### RECORDED DATA
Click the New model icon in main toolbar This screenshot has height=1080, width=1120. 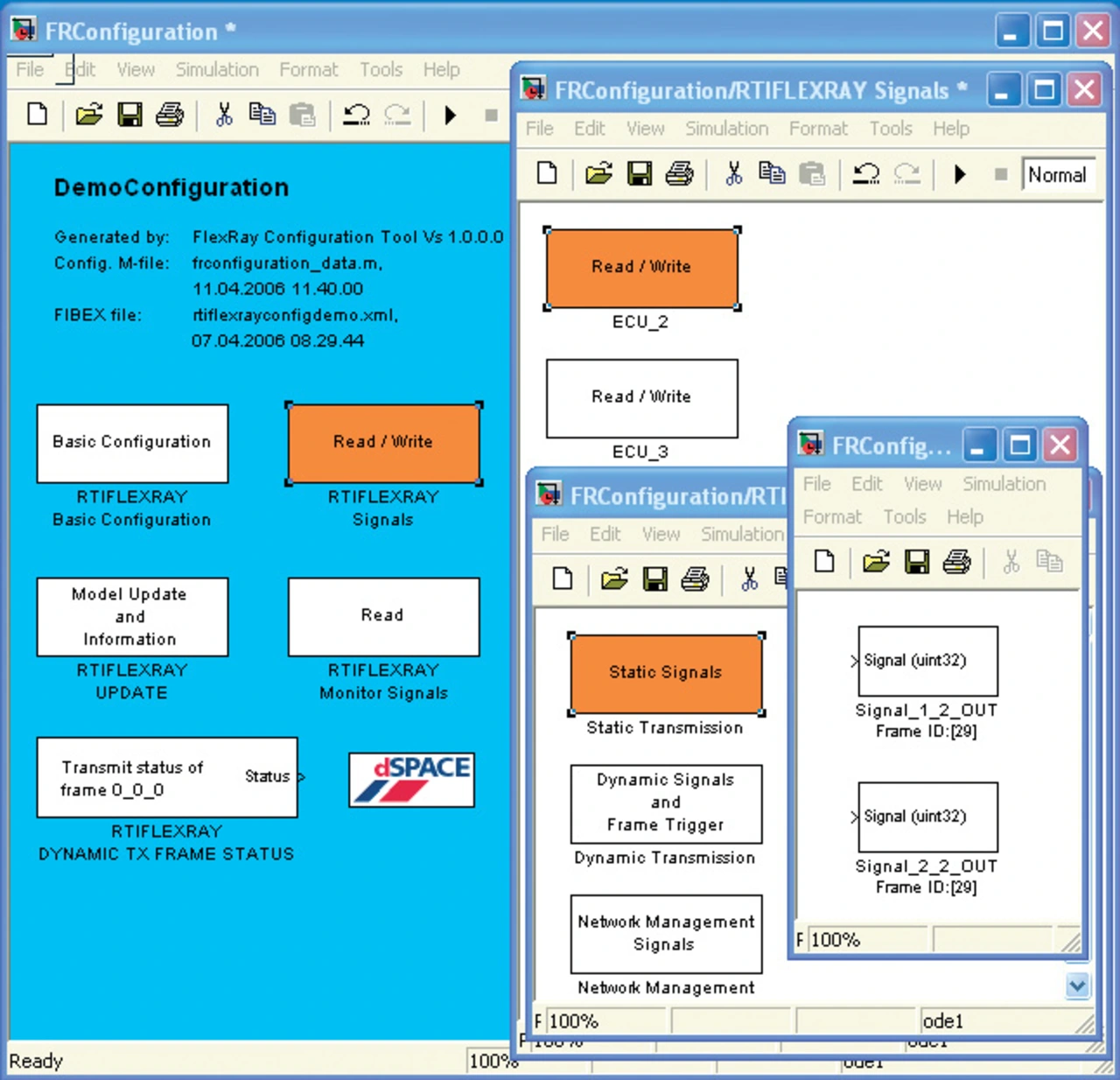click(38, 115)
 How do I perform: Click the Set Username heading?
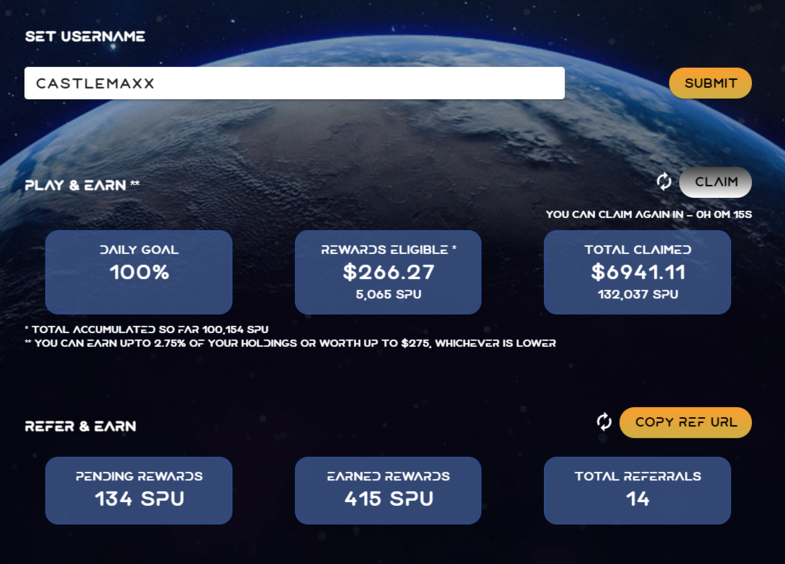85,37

==

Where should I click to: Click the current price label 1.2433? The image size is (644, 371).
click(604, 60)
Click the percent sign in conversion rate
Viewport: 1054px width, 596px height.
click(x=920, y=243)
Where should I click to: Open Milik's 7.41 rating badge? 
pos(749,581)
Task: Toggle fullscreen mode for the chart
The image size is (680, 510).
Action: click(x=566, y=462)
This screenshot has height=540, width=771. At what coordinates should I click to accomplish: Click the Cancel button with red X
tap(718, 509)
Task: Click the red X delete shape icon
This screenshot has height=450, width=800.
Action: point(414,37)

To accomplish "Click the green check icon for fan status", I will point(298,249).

---

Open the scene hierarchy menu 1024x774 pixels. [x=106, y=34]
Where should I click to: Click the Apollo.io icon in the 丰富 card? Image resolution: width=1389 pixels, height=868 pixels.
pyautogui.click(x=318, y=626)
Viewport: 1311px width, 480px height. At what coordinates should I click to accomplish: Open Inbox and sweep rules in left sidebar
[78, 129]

### PROBLEM TO SOLVE
Among the lines of the listing above, count those that include "Task" and give only the total.

### RESULT
2